Adrien Broner put on a boxing clinic for twelve rounds on NBC over the weekend. His critics have put on a display of political correctness 24/7 on Twitter since his postfight interview.
Utilizing his controversial “can man” persona live on primetime network television, the 30-1 junior welterweight informed after soundly defeating John Molina: “Anybody can get it—Africans, Mexicans.” NBC, forewarned of Broner’s antics, cut him off.
After he beat Carlos Molina last year, Broner unleashed a more vulgar, pay-cable version of the “can man” routine that he performed Saturday night on NBC. “I’ve beaten Africans,” the junior welterweight explained, “and I just beat the f— out of a Mexican.” Vulgar? Sure. Inaccurate? Definitely. He merely outboxed Molina. Racist? No.

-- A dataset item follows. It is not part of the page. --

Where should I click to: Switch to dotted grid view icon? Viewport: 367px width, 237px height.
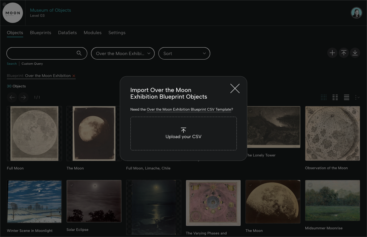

The World Boxing Council, whose belt Broner did not hold at the time, suspended the slick boxer in non sequitur fashion. The Mexico City-based ranking body maintained that it “holds human equality as its banner.” Broner, the group insisted, “has offended many persons of the world.” As many people in using the word “Mexican” as corrupt, alphabet-soup boxing organizations have offended in diluting the word “champion”?
On Saturday night, Broner didn’t scream words normally whispered, after coast-is-clear, left-right looks, that mean “blacks” and “Hispanics” to mean people. He used “African” and “Mexican,” two words hitherto understood as denoting groups of people without demeaning them. And as the Can Man proclaims, “Anybody can get it.” The equal-opportunity pugilist won’t discriminate in taking on Puerto Ricans, Mexicans, Africans, Antarcticans, Toucans, Mercuricans, Neptunicans, Republicans, Vulcans, Muricans, Tomatocans, etc.
Adrien Broner didn’t insult anyone. His critics insulted everyone’s intelligence.
Culturally conditioned to take offense to any acknowledgment of race or ethnicity no matter how benign, the Twittericans reflexively denounced the boxer’s alleged insensitivity.
Adrien Broner (who spoke to Breitbart Sports in 2014 in the clip above) provides plenty of which to take legitimate offense. He flushes twenty-dollar bills down the toilet. He appears in the obligatory celebrity sex tape (or two). He boasts five kids (at last count) and no wife. He doesn’t, as Sugar Ray Leonard points out, “close the show.”
On the question of the Can Man, Adrien Broner appears more sinned against than sinner.